### Task brief:
The full set of entries is to be printed exactly, with pictures excluded.

··· Excerpted records

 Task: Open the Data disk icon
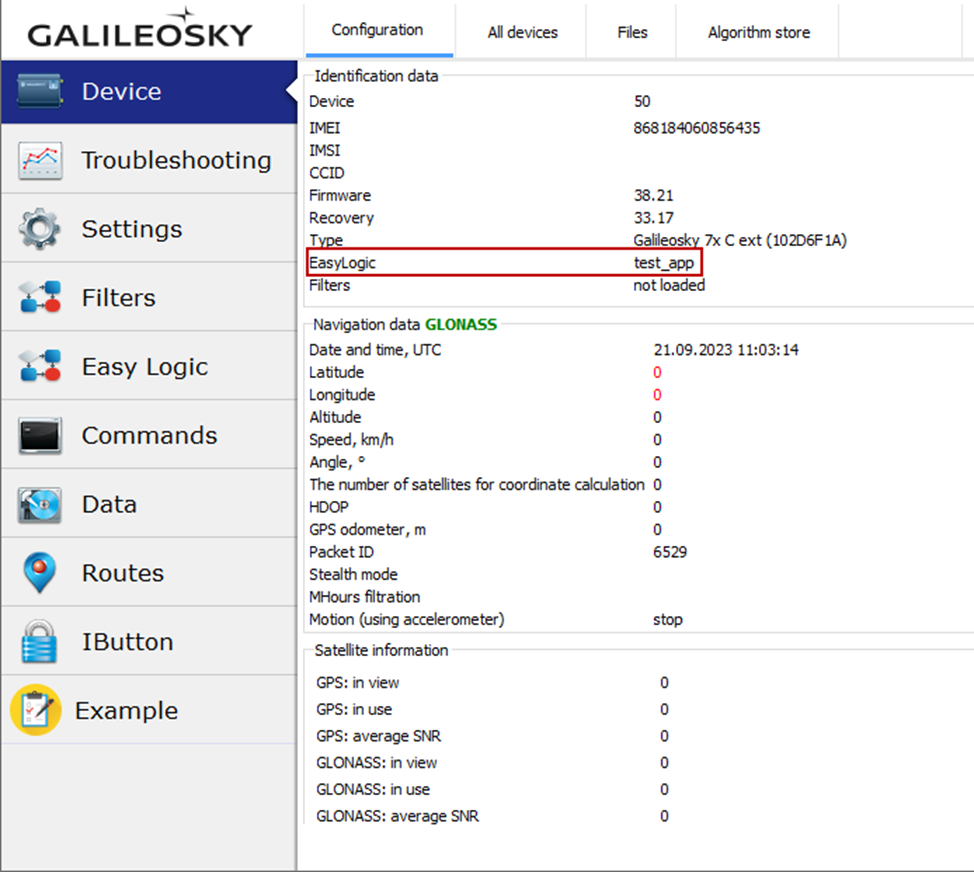40,505
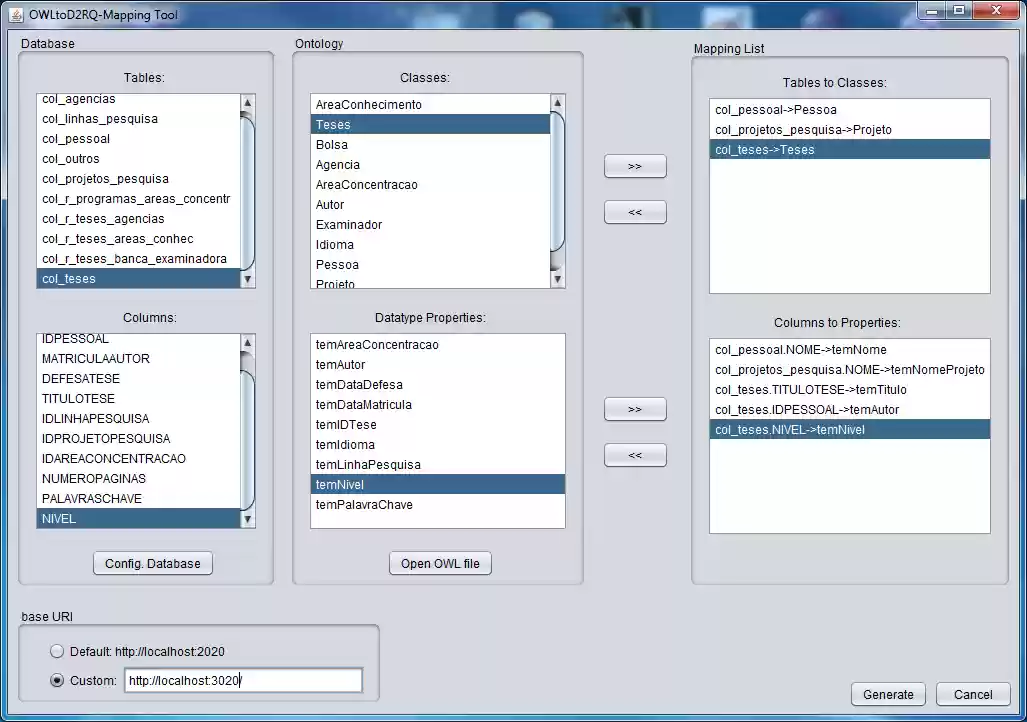Open the Config. Database dialog
The image size is (1027, 722).
[152, 563]
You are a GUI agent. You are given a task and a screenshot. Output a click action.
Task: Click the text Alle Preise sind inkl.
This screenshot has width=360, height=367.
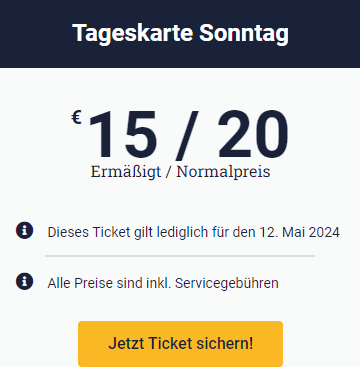pos(109,283)
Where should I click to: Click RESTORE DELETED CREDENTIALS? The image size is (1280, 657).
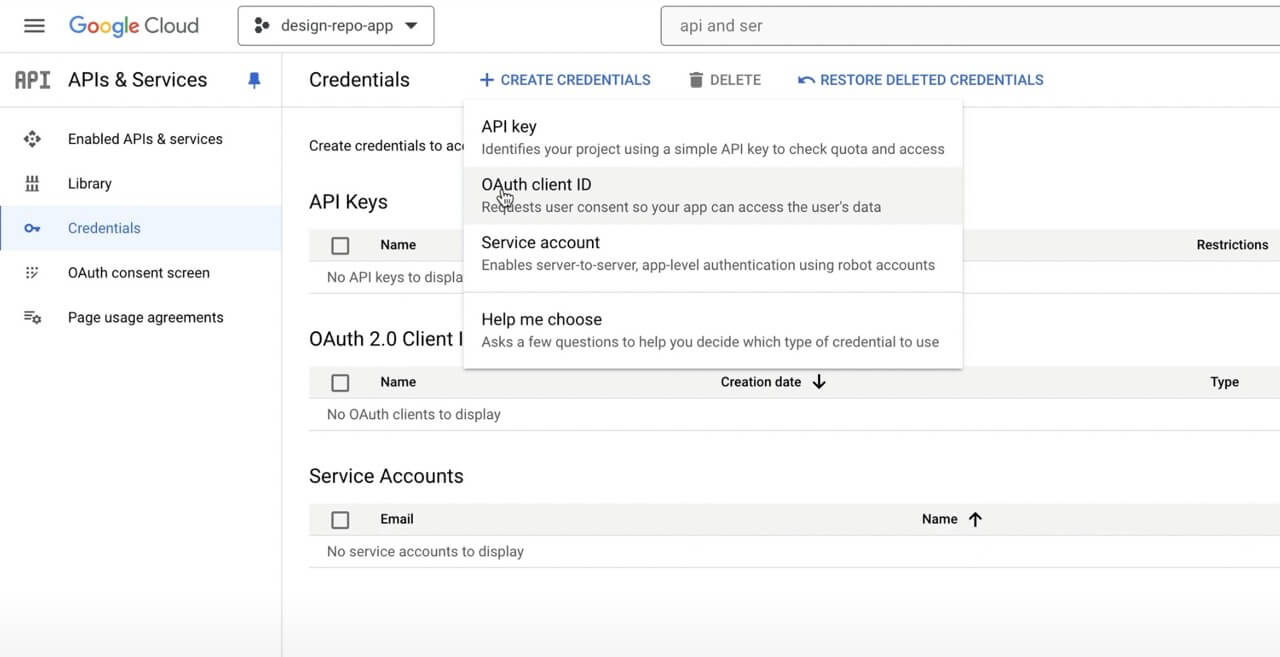[x=920, y=79]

······

### Answer section:
 Task: Open the Data disk icon
40,505
Open the Config. Database dialog
The image size is (1027, 722).
[152, 563]
You are a GUI agent. You are given a task and a screenshot. Output a click action.
Task: Click the text Alle Preise sind inkl.
This screenshot has width=360, height=367.
pos(109,283)
Where should I click to: Click RESTORE DELETED CREDENTIALS? The image size is (1280, 657).
[x=920, y=79]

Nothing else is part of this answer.